Transgressions of religious norms and the processes of
social interaction in which they are treated as Deviance can best be observed
in situations of crisis - this thesis of the sociologist Kai Erikson goes back
to his (quantitative) assumption that phases of social uncertainty are show an increased
amount of deviance. For the last nearly one hundred years of the Roman Republic
- an epoch that as “Late Republic” or “crisis of the Republic” has long been
connected to the decline of a political system - this can easily be confirmed: the
contemporaries themselves explained the political- and social dysfunctions with
violations against or neglect of religion.
This part of my
dissertation is the qualifying interactionist study of a discourse of religious
deviance associated with the event which supposedly triggered the phase of
decline of the Republic: the violent death of the tribune of the plebs and
social reformer Ti(berius) Sempronius Gracchus in the year 133 B.C. If, at
first glance, the religious component seems to be evident in the sacrosanctitas
which made the tribune inviolable in a sacred way, the discourse nevertheless developed
in much more complex ways. The legal reaction had a clear direction and is
negligible: it was considered not to be an unlawful act and trials were rather
carried against the followers of Gracchus. Nevertheless, the topic remained a
long-term issue and was perpetuated by other cases of murdered tribunes, and
involved further questions such as the Senate's authority to claim extralegal
and religious interpretations. In short: this tribunicide-discourse was firmly
linked to the political developments of the Republic and developed enormous
exemplary effectiveness. Although it has always been highly political, the
complex political background will only be dealt with insofar it is necessary
for the direct understanding of the actors and their positions.
In the first part, a
research question (also of relevance to the history of scholarship) is taken
up: The "correspondence" of Ernst Badian and Jerzy Linderski, who
have considered the circumstances of Ti Gracchus’ death from the view of sacral
law, has to be seen as symptomatic for the legalistic approach to the subject
and highlights what is NOT in the interest of this paper. The question of the
pro-Gracchian view, which is underrepresented in the sources, is discussed in
this chapter only with regard to the literary agency of the younger brother of
Tiberius, C(aius) Gracchus. The following chapter is devoted to the
conspicuously irreligious tradition of Cicero, which according to the thesis is
due to the dominance of the pro-Gracchian religious interpretation. For this
reason Cicero is hardly mentioned as a participant in the "negotiation"
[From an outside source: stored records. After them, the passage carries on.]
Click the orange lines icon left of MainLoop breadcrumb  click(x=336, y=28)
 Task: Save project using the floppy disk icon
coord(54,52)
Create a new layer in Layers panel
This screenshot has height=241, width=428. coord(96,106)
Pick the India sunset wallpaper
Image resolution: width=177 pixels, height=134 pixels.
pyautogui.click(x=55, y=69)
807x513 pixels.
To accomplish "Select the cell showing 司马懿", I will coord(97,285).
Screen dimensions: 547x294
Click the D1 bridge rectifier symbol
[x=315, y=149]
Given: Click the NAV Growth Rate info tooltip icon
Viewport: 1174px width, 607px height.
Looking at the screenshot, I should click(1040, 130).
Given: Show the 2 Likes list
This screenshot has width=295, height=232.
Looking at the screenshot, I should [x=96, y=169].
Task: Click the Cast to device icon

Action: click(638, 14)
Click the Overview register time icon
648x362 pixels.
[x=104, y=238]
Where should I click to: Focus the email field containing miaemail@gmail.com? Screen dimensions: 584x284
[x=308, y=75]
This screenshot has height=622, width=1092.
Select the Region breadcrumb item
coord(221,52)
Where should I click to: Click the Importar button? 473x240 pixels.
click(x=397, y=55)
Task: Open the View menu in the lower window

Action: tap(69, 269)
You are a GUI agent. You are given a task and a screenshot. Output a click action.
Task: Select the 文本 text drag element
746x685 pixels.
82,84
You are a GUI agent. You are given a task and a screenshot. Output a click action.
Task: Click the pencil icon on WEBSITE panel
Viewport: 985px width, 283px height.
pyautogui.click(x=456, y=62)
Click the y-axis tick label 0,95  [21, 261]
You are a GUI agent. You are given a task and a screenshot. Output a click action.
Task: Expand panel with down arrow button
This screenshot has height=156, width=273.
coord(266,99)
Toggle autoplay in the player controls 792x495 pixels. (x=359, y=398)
of the tribunicide in this chapter. The focus is on those who are directly
involved, such as Ti. Gracchus, his murderer Cornelius Scipio Nasica Serapio
and C. Gracchus, who act as claim-makers with different audiences (Plebs,
Senate, each other) in order to present and embody their religious interpretations. However, some
of the most informative sources (above all Appian and Plutarch, both Greek) are
from the advanced imperial period. They can no longer be treated under the same
conditions as the republican sources. On the one hand, their authors must, of
course, be regarded as part of the discursive development of the tribunicide
but because of the temporal and cultural distance to their historical content,
they are also understood as recipients and interpreters who were confronted with
complex, contradictory material and whose doubts and reflected observations can
tell us a lot about how Roman constructions of religious norm and deviance
worked.
The purpose of this
chapter is not to elaborate a discourse chronologically or analyse the
religious reception on the Gracchi, but to treat the tribunicide for a better
understanding of 1. the social interaction processes in which religious
transgressions can be negotiated and deviance can arise, 2. the participants
which advance prejudices but also definitions or religious deviance and must continually wager their prestige, their claim
to religious-moral integrity, and 3. their appropriation of (sometimes innovative)
modes to represent their own claims or to make accusations, to imbue their role
as a claim-maker with religious capital and to contribute to their own social
distinction - even through their own religious transgressions.